He wakes up shivering, cold. Icy fingers clutch his toes.
Smriti used to do that. Hold her hand under the cold water tap, come into his room, lift the bedclothes and grab his feet. When he woke with a start, she would crouch behind the footboard, trying hard not to giggle and give herself away. If he looks now, will she be there?
The sea breeze has an edge. He stares at the sky. The clouds are the colour of brushed steel. He can smell rain.
It has been a long time since he was in the field. But he has always had it. A stirring within him that warns even as the winds gather and collide.

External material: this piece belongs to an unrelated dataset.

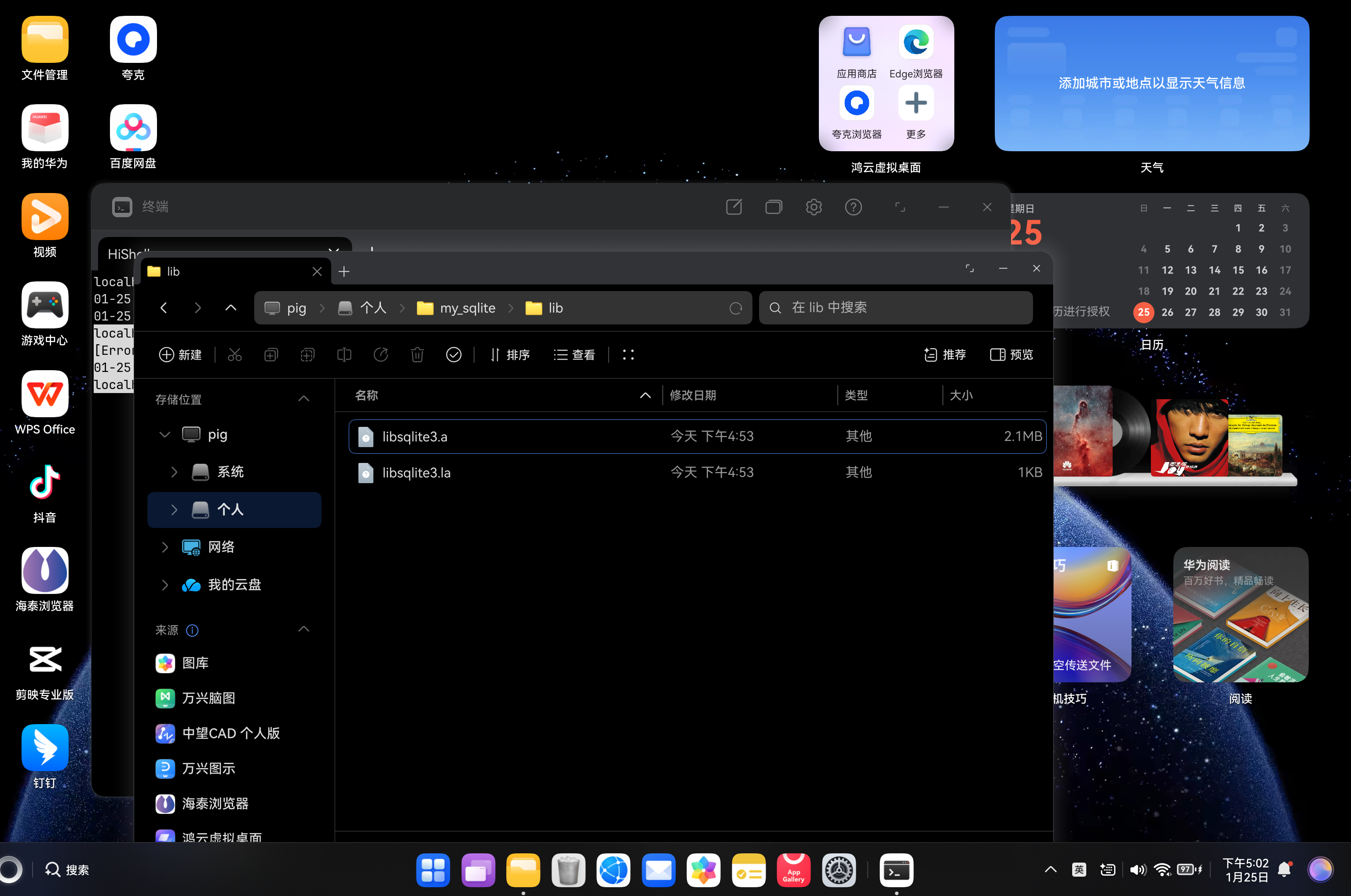Toggle the 预览 preview pane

Kitcha, the reader of omens, the collector of warnings, the storm warning buoy, his professor called him, only half in jest. That was how accurate Kitcha used to be in his predictions. Then he became JAK. The guru of simulated cyclones. Shorn of his powers, deserted by that intuitive knowing, he didn’t know that across the world, his child was being mauled and ravaged. Instead, he was in a Florida beachside home, fucking a colleague’s wife against a wall.
‘You’ve wanted this for so long, haven’t you, you bitch?’ he growled in her ear. And she murmured her willingness, biting down on his shoulder. Bitch. Cunt. Whore. He knew with that unfailing instinct of his that this one was definitely not a blueberry muffin, sweet darling, or mon petit chou sort of a girl. That inside the quiet academic wife lurked a slut only he could excite with his magical incantations of filth: Bitch. Cunt. Whore.

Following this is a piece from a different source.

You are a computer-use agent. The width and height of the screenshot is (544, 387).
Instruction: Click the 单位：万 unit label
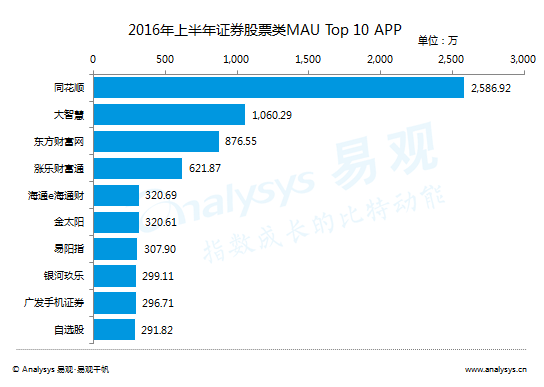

Did someone say that to Smriti? The thought wrenches itself out of his mind. He stumbles out of bed. From his bag, he takes out a blue denim shirt and a photograph. He swaddles the photo frame like he once swaddled her in a shirt, and takes it to bed with him.

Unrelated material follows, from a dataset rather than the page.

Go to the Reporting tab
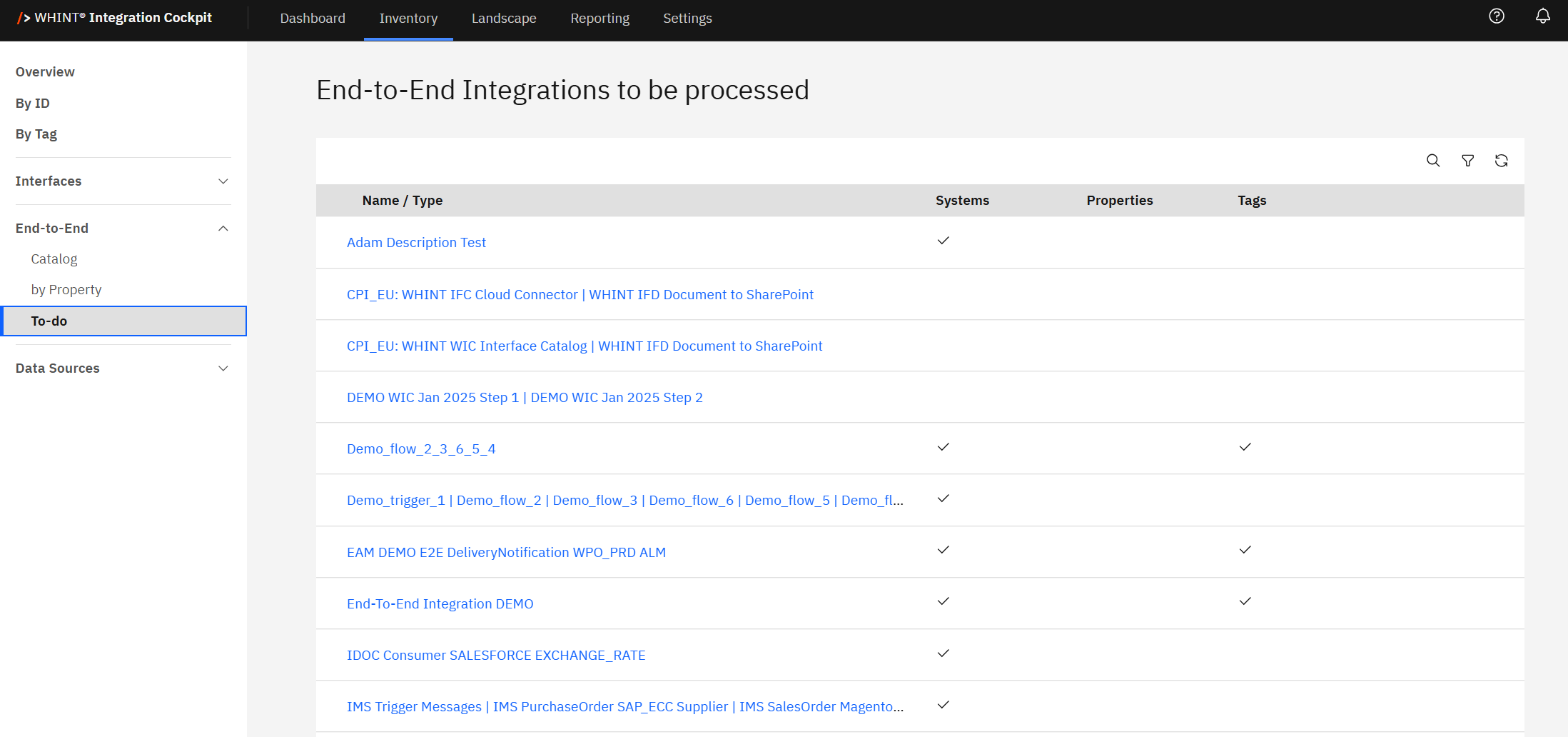point(600,19)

You never wanted a child. It frightened you, the thought of being a father. We bring to our adult lives what we learnt from the adults we knew as children. How could you be a proper father? It terrified you that you would be unable to keep the commitment a child would demand of you. That you would fail the child somehow. Just as your father did. Who knew, when the time came, how you would be? Would an innate selfishness emerge? And then there was the responsibility. What did you know of how to bring up a child?
But Nina pooh-poohed your fears. ‘You are not the first man to be a father; I am scared too. But this is what I want,’ she said, pressing your palm to her still flat abdomen. ‘In here is a life. Our life. Our child! Imagine, Kitcha!’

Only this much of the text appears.